EXCERPTED TEXT:
== == ==

Many people pretend neutrality in their views. Journalists say time after time that they’re unbiased in their reporting. Educators, bloggers, and many common people usually pretend impartialness in their writing and speaking. In reality though, there is no absolute neutrality that a human being can possess.
All humans have an opinion on everything. Unless you’re going to say something completely factual like, “At 5:30 pm, Sally went to the store,” you can’t be completely unbiased. Bias is part of humanity since the fall. We cannot control our bias in what we say. We insert it unconsciously. Even the sentence above could be biased toward Sally, since it doesn’t mention anything about who was with her. She could have been a kidnapper, and was taking a victim to a store that she owned to hold that person hostage. We don’t know, but that is a very important part of biasness today in reporting is leaving things out.
People can have a completely wrong view if they don’t know all of the information in a certain case. If you leave out one, small, but essential fact, the story could take on a whole new meaning that could be completely false.
Educators always have bias toward a certain view. You can’t avoid making a statement in commentary on an event. Bias also directly affects the way you interpret an event. People sometimes ignore facts in their prejudice. Take the Hezbollah-Israel conflict, for example. Some people say it’s a case of an aggressor overwhelming a small organization of poor, unprivileged people. Others say that it’s a case of defensive measures to insure that the organization does not use terrorist tactics against the country. It all depends on your bias as to how you accept and interpret the evidence. The same thing applies to science. Creationists say that such and such is proof of creation, whereas evolutionists say that it’s proof of evolution. It depends on what evidence you’re looking at, and what your bias is.

== == ==

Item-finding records
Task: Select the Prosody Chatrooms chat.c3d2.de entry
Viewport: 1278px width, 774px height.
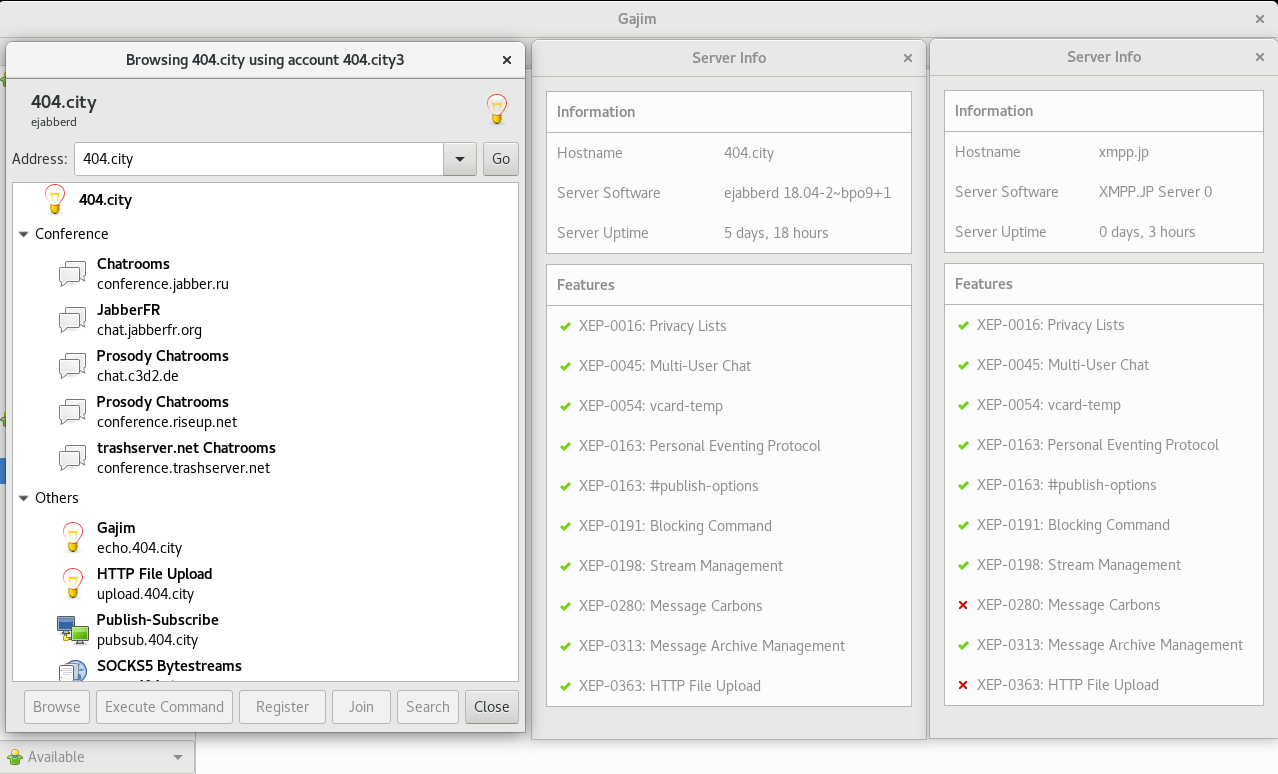Action: point(162,366)
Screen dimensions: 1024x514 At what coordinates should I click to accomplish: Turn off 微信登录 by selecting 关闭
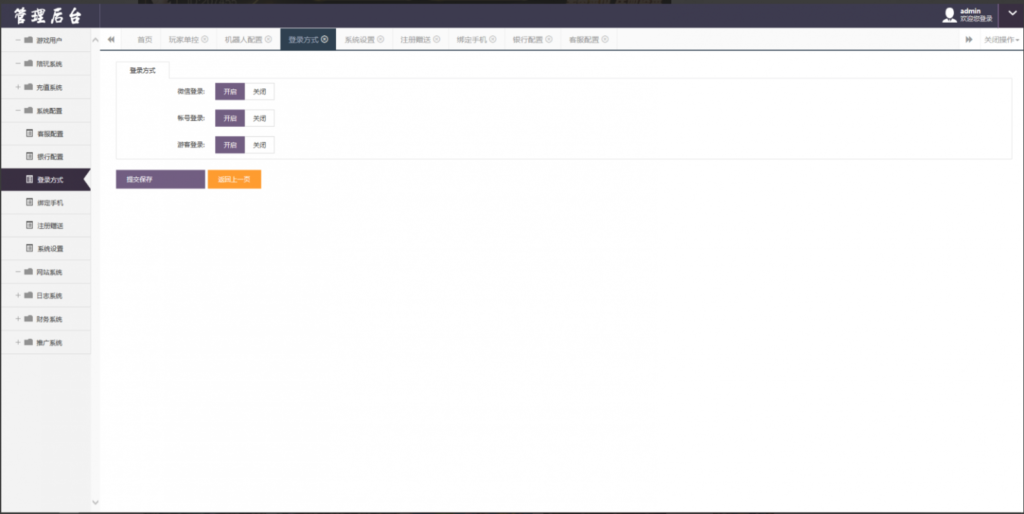[x=259, y=91]
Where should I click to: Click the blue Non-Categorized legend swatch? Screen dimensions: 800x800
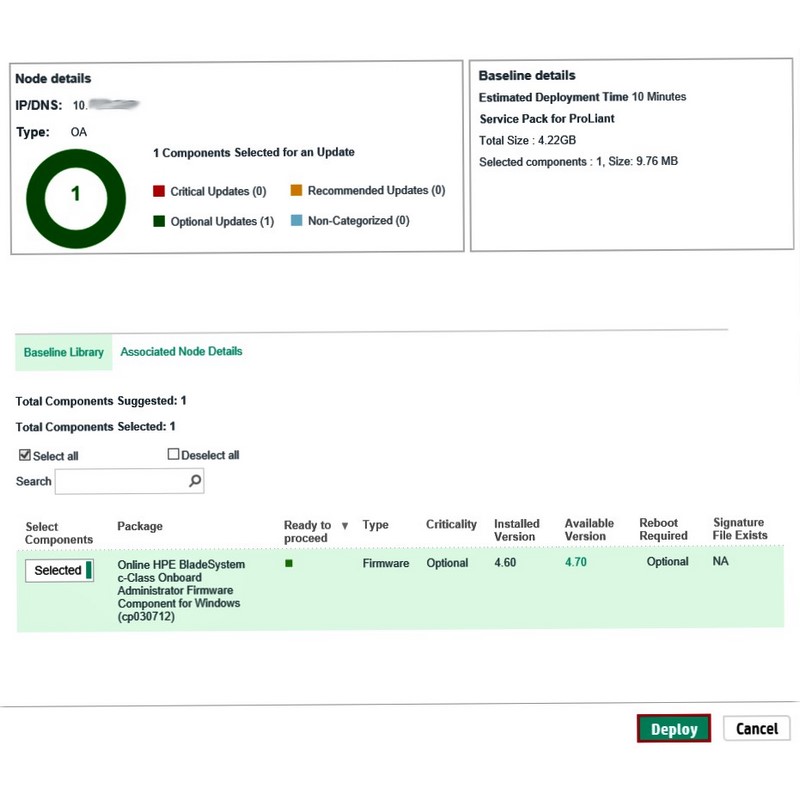[x=296, y=220]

== == ==

DIRECTIVES:
A) Could you reproduce, word for word, the part of the essay on bias that opens with the words containing "All humans have" and closes with "be completely false."?
B) Which groups of people does the essay on bias say pretend neutrality or impartiality in their views, reporting, writing, or speaking?
C) Can you condense the paragraph of the essay on bias that begins "Educators always have bias" into a short bulleted list that keeps its main points?

ANSWERS FOR THE EXERCISE:
A)
All humans have an opinion on everything. Unless you’re going to say something completely factual like, “At 5:30 pm, Sally went to the store,” you can’t be completely unbiased. Bias is part of humanity since the fall. We cannot control our bias in what we say. We insert it unconsciously. Even the sentence above could be biased toward Sally, since it doesn’t mention anything about who was with her. She could have been a kidnapper, and was taking a victim to a store that she owned to hold that person hostage. We don’t know, but that is a very important part of biasness today in reporting is leaving things out.
People can have a completely wrong view if they don’t know all of the information in a certain case. If you leave out one, small, but essential fact, the story could take on a whole new meaning that could be completely false.

B) Journalists, educators, bloggers, and many common people.

C)
- Educators always have bias toward a certain view, and commentary on an event can't avoid making a statement.
- Bias directly affects how an event is interpreted, and people sometimes ignore facts in their prejudice.
- Hezbollah-Israel conflict: some see an aggressor overwhelming a small organization of poor, unprivileged people. Others see defensive measures to keep the organization from using terrorist tactics against the country.
- Science: creationists call something proof of creation, while evolutionists call it proof of evolution.
- How evidence is accepted and interpreted depends on which evidence one looks at and on one's bias.